I’d been working in diagnostic testing sales with a big public company for many years in Fairfield County CT, selling, marketing and educating doctors on emerging testing. In and out of offices, sometimes 8 in a day, running seminars, hosting luncheons, popping in unexpectedly, any way I could to get in front of the doctors and have them pay attention to me and the $180 lunch my company had just bought them all in the name of 20 minutes of their undivided attention.
I got to know my doctors, and their staff. I learned the tricky back door ways to get to them (which didn’t even include a complimentary pen or calender) and for a while I succeeded at focussing them; for a while.
By 2008 however all that started to change. The shift was palpable. Increasingly “face time” became more and more difficult. The stress levels were evident in the faces of the office staff, and when I could get to the doctors, in the haggard looks they threw my way. Exhaustion prevailed. Electronic Medical Records? By what year? Or else what? Penalized? Come on. And where the patients were once banging down the doors, the Family and General Practitioners were now hurting, and having to lure their once a year well care patients in for their yearly check ups. People were losing their jobs and their health care, and suddenly a co-pay on something non-essential seemed unnecessary. Ob-Gyn’s were paying upwards of $250,000 before even turning on their lights because of skyrocketing liability costs. People were losing their jobs and their health care, and suddenly a co-pay on something non-essential seemed unnecessary.
Add to that the ever diminishing reimbursement issues. I don’t have to spell it out; doctors are living this every day. Seeing more and more patients for less and less has become the weary norm, and from this other issues have emerged. Issue’s like competition. They needed more patients, but fewer and fewer were coming their way. Where as recent as five years prior people came to their doctors via word of mouth or referrals, now potential patients were searching for their doctors on search engines and through the online review sites. Ouch!

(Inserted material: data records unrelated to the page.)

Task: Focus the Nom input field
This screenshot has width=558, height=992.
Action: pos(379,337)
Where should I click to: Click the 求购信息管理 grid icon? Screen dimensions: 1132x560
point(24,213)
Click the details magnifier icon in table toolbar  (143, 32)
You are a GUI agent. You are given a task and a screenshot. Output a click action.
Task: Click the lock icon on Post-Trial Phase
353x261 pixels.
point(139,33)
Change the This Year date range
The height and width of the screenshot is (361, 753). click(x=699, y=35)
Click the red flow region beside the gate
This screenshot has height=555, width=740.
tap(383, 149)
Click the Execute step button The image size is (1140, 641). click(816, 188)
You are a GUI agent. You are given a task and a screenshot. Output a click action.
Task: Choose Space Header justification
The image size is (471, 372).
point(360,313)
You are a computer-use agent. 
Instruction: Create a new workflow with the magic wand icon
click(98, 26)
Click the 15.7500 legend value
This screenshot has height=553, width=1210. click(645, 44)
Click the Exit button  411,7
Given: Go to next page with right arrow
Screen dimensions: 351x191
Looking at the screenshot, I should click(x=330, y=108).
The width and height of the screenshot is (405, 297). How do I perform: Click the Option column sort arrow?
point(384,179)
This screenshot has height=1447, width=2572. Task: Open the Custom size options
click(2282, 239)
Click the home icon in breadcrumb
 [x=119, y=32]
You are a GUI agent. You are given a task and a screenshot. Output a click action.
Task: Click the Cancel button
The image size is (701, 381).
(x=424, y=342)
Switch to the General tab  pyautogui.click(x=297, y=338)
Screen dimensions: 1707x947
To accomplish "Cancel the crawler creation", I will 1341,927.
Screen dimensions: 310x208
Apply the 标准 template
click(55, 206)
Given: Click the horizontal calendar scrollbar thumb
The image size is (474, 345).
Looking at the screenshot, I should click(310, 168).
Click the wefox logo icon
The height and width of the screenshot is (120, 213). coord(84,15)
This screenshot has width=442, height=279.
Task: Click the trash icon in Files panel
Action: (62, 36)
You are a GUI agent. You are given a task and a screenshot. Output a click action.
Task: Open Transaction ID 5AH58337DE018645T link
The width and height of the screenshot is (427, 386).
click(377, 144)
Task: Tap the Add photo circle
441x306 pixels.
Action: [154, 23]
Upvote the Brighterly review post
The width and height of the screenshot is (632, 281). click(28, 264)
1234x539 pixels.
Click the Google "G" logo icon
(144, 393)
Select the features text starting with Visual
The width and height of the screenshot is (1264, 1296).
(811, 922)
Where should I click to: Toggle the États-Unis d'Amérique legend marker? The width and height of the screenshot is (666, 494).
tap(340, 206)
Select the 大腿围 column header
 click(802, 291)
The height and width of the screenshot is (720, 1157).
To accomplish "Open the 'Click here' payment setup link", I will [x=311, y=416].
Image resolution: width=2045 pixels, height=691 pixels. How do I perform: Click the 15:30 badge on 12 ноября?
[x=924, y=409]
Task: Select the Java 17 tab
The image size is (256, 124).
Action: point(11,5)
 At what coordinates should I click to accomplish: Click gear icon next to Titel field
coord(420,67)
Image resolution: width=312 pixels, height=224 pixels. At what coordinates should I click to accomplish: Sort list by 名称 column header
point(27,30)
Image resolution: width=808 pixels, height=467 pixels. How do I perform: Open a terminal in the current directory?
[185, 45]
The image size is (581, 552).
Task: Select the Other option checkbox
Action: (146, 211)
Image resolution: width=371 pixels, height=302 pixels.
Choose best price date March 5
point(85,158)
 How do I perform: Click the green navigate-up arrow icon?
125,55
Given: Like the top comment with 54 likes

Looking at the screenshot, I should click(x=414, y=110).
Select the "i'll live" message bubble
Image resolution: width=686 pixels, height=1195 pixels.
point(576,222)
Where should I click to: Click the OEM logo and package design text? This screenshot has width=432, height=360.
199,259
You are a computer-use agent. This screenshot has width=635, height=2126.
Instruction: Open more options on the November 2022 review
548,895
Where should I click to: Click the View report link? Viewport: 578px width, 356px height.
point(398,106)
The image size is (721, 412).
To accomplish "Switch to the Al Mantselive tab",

Marketing was never something doctors thought they would have to do, and yet here we are in this brave new world where every service, especially local ones, including health care- is being searched for on Google. Get used to it, Dr. Smith. It’s a new dawn!
Often times I hear “But I have a good website, isn’t that enough? ” Well, no actually. Search engine optimization was created to increase traffic to your website, and you want patients coming to your website for a reason. Patients will only find sites that have been optimized; otherwise they end up on page 6 of the search engine. When was the last time you scrolled to page 6 to find something? Search engines only find websites which have been optimized, meaning, designed with specific SEO practices where pains have been taken to “rank” their site towards the top of the “organic” or unpaid section of the search engine, thereby making you and your practice more visible. Think of it this way: what good is a great website if it can’t be found? Medical firm SEO and internet marketing has become a necessary component of your medical practice.